We watched most of Larry King, listening to a debate over airport security and retaliatory measures that would "send a message." Official Washington had already reached an instant consensus - namely, the countries which harbor terrorists must be "held accountable," a euphemism for "bombed to smithereens."

Thankfully, Rudy Giuliani interrupted, flanked by the people who actually put their lives on the line in a crisis. Giuliani choked up when asked about the people who had been killed. Top officials in the fire department had died, he said - only 10 minutes after he stood with them. Reporters asked for the total number of firefighters and cops who were dead. Thankfully, Giuliani refused to say. But his anguish spoke volumes.

The next show promised graphic and disturbing images. I was appalled but grateful for the warning, and immediately turned it off. I loathe TV violence, whether fictional or real. After seeing UA 175 slice into Two World Trade at least 50 times, I had seen more than enough.

He called his girlfriend.
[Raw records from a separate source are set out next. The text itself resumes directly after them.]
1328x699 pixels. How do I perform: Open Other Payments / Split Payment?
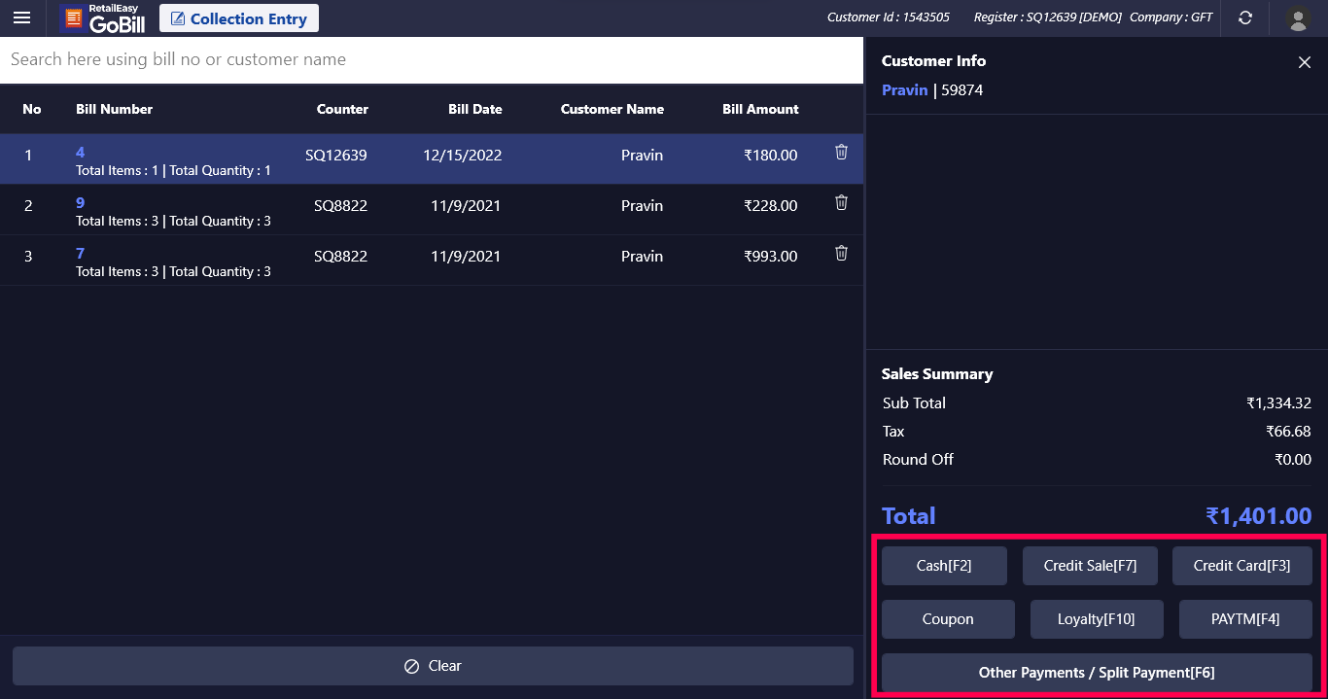click(1097, 673)
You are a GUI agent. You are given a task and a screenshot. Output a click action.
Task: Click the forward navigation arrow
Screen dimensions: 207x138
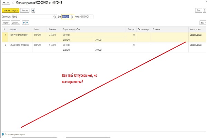[x=8, y=3]
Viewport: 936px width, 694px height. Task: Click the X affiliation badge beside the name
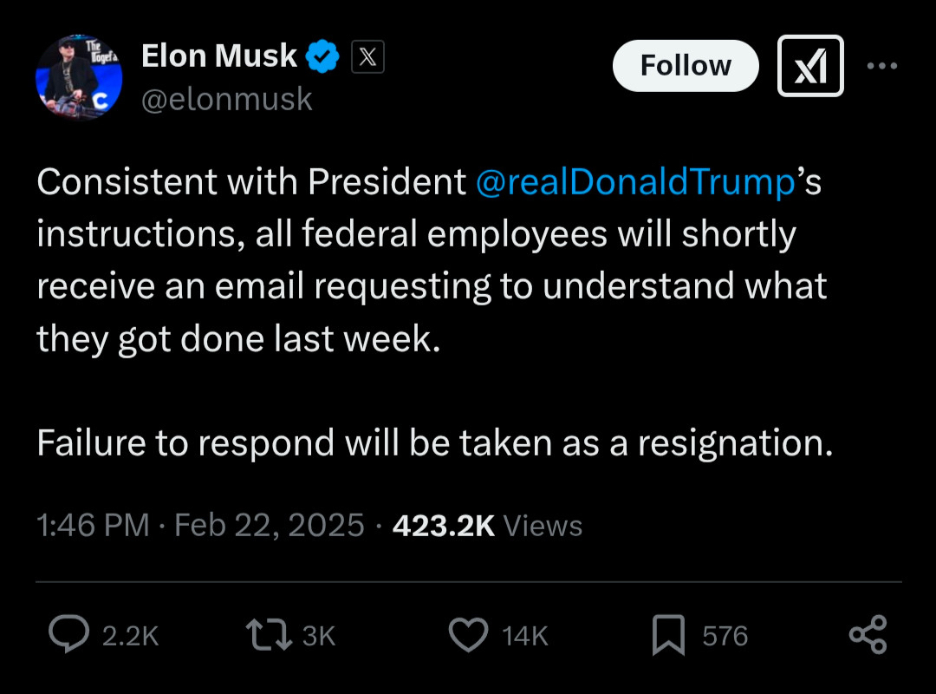[x=367, y=57]
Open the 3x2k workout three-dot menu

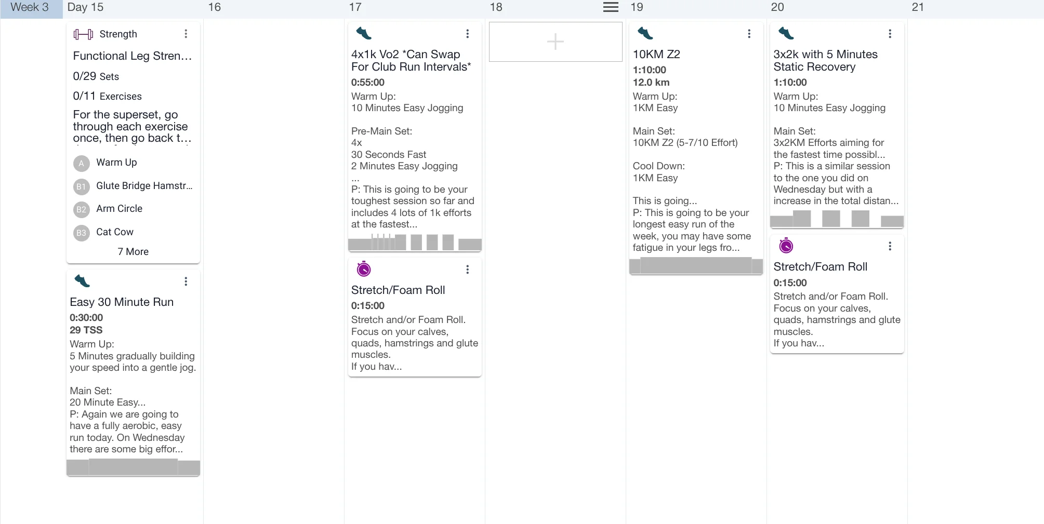pos(890,34)
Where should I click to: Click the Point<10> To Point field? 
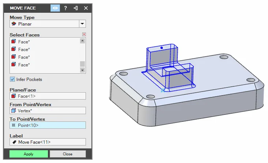[x=48, y=125]
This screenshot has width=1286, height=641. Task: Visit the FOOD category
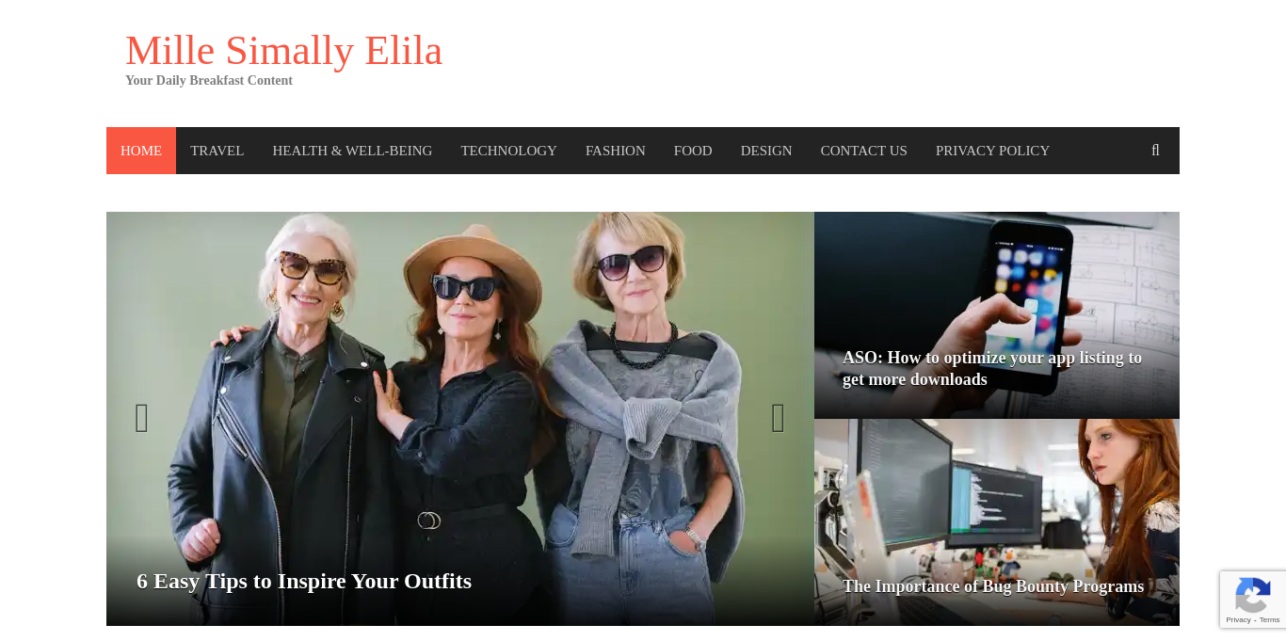(693, 151)
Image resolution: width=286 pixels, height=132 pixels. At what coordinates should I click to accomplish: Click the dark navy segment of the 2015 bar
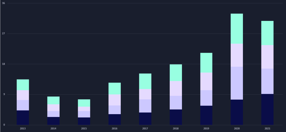tap(84, 121)
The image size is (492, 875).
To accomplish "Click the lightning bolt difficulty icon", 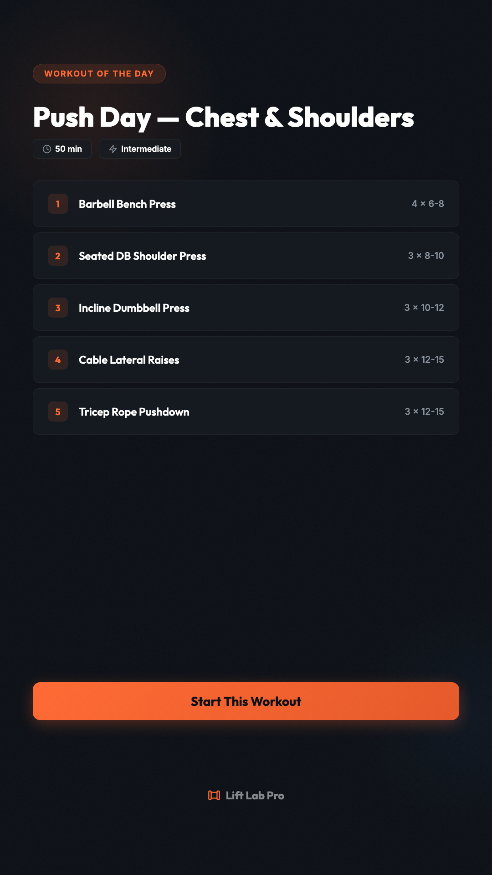I will click(113, 149).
I answered a few e-mails. Eventually, he came to say goodnight, and by now he was a little upset. "The worst thing," he said, "is the retaliation. Everyone is going to demand revenge. But no one else should have to go through what we went through."

I agreed. But there wasn't much I could say. This wasn't the moment to denounce the unelected pretender in the White House, who will inevitably want to appear "tough" by unleashing bombs and terrifying someone else's child. That's what terrorism is - grownups feeling justified - or worse, feeling compelled - to frighten, maim, or kill someone else's child.
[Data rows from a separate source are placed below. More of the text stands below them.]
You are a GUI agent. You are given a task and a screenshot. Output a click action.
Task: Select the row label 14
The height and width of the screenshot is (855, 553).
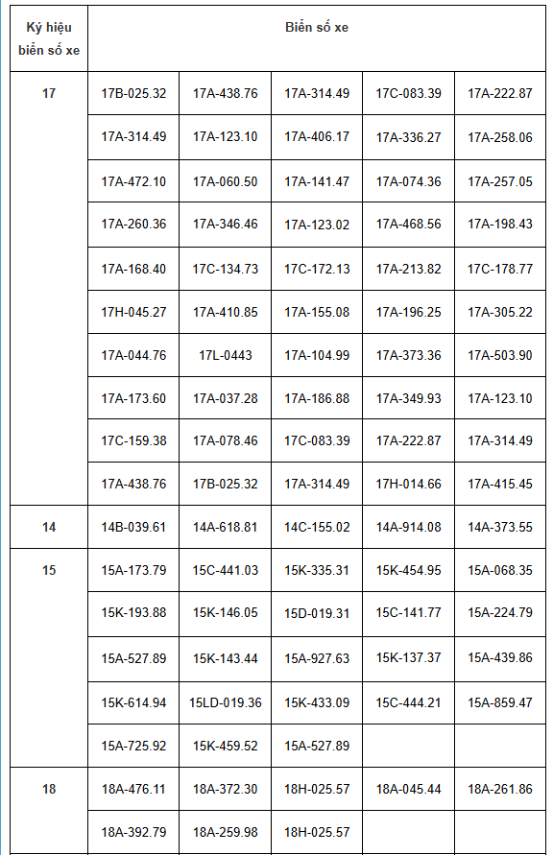point(49,527)
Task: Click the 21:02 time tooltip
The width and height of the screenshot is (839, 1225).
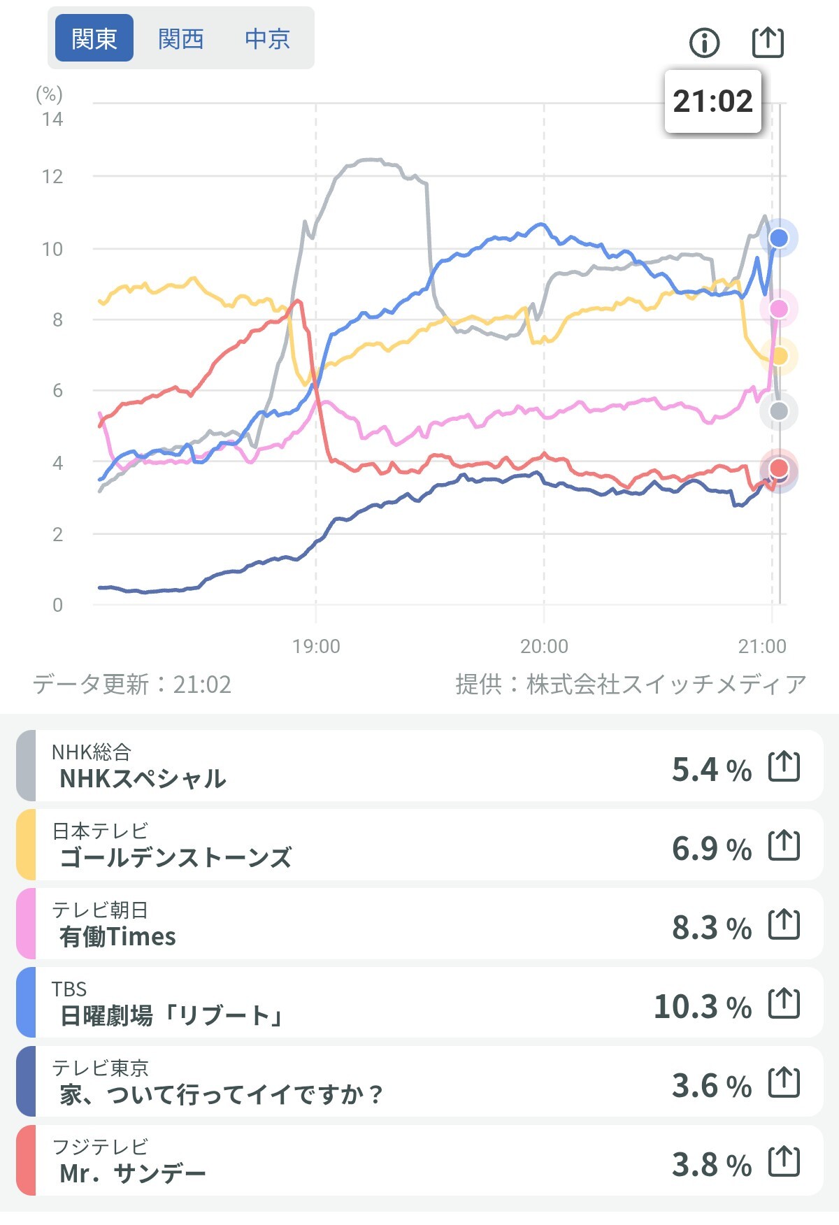Action: 712,101
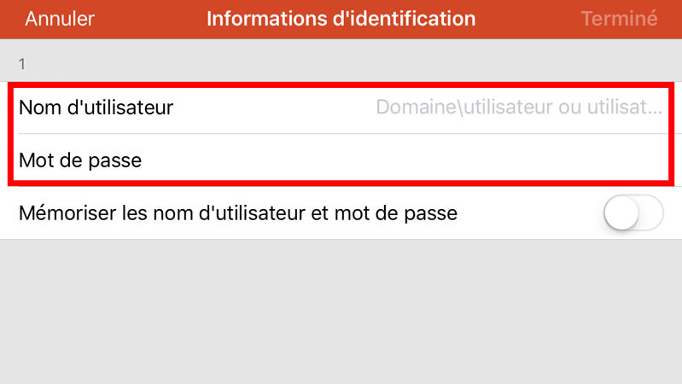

(Of course, the Republican media will never accuse Bush of "wagging the dog" to divert attention from his lies and sagging polls, as they did when Clinton punished Saddam Hussein. Nor will they insist that military action will weaken our troops' readiness and morale, as they did when Clinton stopped Slobodon Milosevic. And they certainly won't argue that Bush's malign neglect of the Middle East conflict put America at risk, or his mindless vacationing while warnings swirled, or his raw contempt for world opinion on a dozen global issues. But we'll leave these for another time.)

So instead, I gave him an extra-long hug. What a horrible day, we said to each other. Pray for the children, I said to myself.